After the Watchdog Award, the Lifetime Achievement award and the Anne Keegan Award were handed out and the speeches were given, the list of this year’s Lisagor Awards was rattled off. It began on page 11 of the program. Small type. My category was on page 15. Halfway through page 14, the projection screen crapped out and there was a delay, which made the anxiety in my guts ever more anxious. After a few minutes of vamping, the presenters continued on without visual aids to show the nominees and then the winner. The moment they announced my name, the screen kicked back on and there it was. The table cheered. It was loud. Hall didn’t have to pull a Kanye, which, honestly, I was looking forward to. You know, as a consolation prize.

It’s hard to find a refrigerator with magnetic doors anymore, and I don’t have any new construction paper artwork my grandmothers can hang on their fridges, so receiving this award with both of them in the room, right next to me, was about as close as we can get to that sort of thing. My father often says that he doesn’t understand what I do for a living. Now, when his clients or friends ask him, he can say, “I don’t know, but apparently, he won an award for it.” And when you’re with someone long enough, like the way Katie and I have been together almost six years, it gets hard to continue to impress them. I don’t think I’ve impressed Katie since before we moved in together. I don’t know… Maybe I have. I probably have somehow. But being recognized with an award gives some credibility to those hours I spend in the home office, locked away from whatever the hell goes on in our apartment when I’m not out there.

It’s been two days since the awards dinner and the plaque is sitting on a shelf near that UNLV Film trophy collecting its own dust. It’s time to move on. Let’s go get the next thing. Let’s go get that book published. Let’s go get Literate Ape some Lisagor Awards.

That’s all I have now. After winning, I have a plaque and renewed determination, and the memory of a knot of anxiety Hall helped me cough up and spit into the dumpster in the alley behind my apartment. And I have confidence, and even legitimate expertise. Because as an award-winning sports writer, and former editor in chief of a health magazine, I can now say with absolute confidence that the movie Rookie of the Year is overflowing with wild impossibilities.

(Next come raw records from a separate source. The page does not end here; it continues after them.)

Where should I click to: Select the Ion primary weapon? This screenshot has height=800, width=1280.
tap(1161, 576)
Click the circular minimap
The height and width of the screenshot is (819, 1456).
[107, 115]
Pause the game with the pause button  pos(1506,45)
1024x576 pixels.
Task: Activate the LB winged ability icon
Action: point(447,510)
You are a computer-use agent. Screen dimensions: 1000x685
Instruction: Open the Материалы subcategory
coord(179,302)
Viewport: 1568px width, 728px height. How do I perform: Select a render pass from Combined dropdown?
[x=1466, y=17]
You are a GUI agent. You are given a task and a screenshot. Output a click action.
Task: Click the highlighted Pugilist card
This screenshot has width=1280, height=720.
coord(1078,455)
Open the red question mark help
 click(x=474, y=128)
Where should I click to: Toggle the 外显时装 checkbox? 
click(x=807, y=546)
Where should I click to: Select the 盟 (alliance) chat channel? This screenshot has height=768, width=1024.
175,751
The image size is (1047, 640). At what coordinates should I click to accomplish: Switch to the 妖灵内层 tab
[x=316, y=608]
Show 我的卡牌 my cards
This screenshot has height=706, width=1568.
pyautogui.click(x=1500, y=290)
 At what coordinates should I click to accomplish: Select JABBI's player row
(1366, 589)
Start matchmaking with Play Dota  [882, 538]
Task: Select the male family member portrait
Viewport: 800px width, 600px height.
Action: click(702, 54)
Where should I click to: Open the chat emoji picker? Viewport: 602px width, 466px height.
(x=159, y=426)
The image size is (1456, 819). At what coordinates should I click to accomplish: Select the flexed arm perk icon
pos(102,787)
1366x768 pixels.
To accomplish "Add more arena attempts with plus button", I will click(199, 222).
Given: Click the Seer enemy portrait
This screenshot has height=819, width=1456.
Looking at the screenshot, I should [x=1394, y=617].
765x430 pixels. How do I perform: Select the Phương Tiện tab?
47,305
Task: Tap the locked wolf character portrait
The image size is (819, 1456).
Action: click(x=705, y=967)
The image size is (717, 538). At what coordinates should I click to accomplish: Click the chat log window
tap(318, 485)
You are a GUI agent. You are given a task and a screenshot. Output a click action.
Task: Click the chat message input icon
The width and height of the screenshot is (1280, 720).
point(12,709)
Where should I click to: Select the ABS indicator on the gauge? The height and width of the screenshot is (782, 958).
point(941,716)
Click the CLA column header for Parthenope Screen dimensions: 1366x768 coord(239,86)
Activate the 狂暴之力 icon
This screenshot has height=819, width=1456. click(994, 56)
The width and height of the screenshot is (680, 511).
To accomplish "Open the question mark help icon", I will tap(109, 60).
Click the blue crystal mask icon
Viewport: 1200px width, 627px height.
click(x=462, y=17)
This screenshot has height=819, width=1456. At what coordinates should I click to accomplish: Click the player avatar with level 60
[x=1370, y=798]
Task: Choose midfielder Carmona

Winning feels good. And it’s still an honor to be nominated. It would have been nice, however, if the system for ordering drinks made a little more sense. After thinking about it, I assume the prices were so high in an effort to prevent a room of 300 journalists from going completely off the rails. Thing is, the Society of Professional Journalists and Chicago Headline Club — those behind the Lisagors — don’t know me yet. I had $200 cash, and there’s a rule in writing: If you put $200 cash in your wallet in the first act, you damn well better spend it by the third.